This is a cross post of a question i posted several months ago here on a different forum.
I am trying to understand how variable importance is calculated from the research papers published on the topic. There are two papers to pull this from. The first is the very math heavy original paper and presentation. The other is the less math more intuitive treatment and much easier to understand.
The key paragraph from the more intuitive explanation is below
The set of variables $Z$ to be conditioned on should contain all variables that are correlated with the current variable of interest $X_j$. In the
varimpfunction,this is assured by the small default value 0.2 of the threshold argument: By default, all variables whose correlation with $X_j$ meets the condition 1 – ($p$-value) > 0.2 are used for conditioning. A larger value of threshold would have the effect that only those variables that are strongly correlated with $Xj$ would be used for conditioning, but would also lower the computational burden.

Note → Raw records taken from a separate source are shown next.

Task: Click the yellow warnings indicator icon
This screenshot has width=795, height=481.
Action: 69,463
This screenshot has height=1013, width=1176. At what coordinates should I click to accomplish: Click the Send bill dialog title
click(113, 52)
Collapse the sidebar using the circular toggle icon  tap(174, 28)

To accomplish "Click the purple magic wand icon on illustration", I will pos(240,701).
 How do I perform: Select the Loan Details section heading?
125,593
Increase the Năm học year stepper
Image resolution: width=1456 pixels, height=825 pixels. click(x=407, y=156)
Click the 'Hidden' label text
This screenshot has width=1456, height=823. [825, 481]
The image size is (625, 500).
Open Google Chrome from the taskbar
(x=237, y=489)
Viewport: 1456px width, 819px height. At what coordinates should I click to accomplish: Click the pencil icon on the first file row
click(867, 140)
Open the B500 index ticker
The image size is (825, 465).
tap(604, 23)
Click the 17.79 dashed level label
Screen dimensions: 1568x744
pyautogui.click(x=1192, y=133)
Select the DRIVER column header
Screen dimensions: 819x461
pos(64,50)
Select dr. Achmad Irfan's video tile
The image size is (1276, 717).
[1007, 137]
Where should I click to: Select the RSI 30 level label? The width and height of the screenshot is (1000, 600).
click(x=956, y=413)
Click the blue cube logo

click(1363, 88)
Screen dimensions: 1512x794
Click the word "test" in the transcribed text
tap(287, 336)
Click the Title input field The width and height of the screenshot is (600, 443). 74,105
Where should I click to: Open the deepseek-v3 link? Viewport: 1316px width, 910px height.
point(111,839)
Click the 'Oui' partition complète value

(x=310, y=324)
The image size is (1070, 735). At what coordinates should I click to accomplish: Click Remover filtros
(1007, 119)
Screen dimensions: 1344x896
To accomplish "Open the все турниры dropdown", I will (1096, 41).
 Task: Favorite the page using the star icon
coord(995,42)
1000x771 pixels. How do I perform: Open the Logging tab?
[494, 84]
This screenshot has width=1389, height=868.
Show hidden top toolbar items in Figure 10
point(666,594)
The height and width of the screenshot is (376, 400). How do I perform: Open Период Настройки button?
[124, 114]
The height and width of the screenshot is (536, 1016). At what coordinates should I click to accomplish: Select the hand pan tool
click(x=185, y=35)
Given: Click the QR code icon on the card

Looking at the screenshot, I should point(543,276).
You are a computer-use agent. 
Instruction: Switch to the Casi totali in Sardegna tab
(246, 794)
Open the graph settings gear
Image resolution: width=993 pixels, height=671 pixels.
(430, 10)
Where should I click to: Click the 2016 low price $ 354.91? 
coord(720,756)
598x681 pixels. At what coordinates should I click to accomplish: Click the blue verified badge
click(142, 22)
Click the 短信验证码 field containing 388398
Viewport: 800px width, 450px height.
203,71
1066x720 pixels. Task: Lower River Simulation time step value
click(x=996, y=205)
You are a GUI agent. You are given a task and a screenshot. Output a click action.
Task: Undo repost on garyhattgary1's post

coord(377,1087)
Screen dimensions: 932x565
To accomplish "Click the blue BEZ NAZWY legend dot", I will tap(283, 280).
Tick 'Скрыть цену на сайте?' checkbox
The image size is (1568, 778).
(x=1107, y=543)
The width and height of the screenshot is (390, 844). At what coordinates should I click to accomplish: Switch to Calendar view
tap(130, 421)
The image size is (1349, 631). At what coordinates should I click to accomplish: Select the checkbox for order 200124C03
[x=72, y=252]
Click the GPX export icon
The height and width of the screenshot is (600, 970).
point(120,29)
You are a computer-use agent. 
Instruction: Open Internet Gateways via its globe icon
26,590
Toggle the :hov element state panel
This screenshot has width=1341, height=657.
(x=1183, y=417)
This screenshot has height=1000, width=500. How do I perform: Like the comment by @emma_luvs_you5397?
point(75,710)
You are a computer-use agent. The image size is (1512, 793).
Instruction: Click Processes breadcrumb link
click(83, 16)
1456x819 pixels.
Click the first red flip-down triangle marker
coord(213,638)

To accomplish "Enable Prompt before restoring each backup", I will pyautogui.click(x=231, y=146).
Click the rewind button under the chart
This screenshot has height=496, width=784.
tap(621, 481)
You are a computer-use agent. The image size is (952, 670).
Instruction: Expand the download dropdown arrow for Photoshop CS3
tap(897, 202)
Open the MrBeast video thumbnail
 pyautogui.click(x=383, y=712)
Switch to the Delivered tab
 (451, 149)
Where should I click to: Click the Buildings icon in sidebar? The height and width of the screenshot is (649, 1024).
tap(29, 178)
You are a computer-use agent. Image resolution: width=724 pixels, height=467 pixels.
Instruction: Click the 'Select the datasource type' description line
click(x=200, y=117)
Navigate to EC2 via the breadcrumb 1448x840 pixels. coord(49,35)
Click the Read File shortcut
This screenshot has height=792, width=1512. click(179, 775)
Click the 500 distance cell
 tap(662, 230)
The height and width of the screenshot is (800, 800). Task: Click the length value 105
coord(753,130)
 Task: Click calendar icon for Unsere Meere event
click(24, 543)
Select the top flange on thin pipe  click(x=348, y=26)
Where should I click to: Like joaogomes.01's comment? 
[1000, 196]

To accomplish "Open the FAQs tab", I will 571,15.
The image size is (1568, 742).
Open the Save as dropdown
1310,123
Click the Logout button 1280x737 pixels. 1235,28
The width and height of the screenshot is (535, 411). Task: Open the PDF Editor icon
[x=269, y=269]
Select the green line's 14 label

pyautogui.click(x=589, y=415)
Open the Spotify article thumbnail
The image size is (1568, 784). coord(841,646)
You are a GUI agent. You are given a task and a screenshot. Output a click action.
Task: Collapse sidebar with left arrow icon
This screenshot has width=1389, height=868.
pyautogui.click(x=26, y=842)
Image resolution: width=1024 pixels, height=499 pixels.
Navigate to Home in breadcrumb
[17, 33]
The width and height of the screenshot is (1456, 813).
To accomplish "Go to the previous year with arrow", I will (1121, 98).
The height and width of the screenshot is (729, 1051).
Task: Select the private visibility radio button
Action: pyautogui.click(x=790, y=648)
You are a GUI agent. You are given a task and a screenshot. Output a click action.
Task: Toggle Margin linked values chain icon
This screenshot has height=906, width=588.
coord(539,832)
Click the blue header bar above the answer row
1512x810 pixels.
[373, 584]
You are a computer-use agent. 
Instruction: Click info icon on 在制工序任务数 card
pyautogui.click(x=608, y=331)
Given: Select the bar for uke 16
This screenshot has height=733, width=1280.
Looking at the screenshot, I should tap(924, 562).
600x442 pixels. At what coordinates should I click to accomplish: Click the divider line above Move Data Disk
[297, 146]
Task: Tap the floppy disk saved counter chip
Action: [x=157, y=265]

The best intuition I have seen from conditional inference trees is this blog post and when I stepped through it, it made instant sense on how the trees work. They stopped short and variable importance 🙂
My understanding and where it all breaks down:
- In each tree compute the oob-prediction accuracy before the permutation
- For all variables Z to be conditioned on: Extract the cutpoints that split this variable in the current tree and create a grid by means of bisecting the sample space in each cutpoint.
- Within this grid permute the values of X j and compute the oob-prediction accuracy after permutation
- The difference between the prediction accuracy before and after the permutation accuracy again gives the importance of X j for one tree
- My question is where does the variable i want to use go within Z. Is Z determined based on if the correlation is above X amount then permutate the attributes together.
- In step 3 what exactly am i permutating within Z? Is this similar to partial correlation?
I think this would make more sense to me if I tried to see Z looks like for a single tree so I ran the code below. Can anyone help?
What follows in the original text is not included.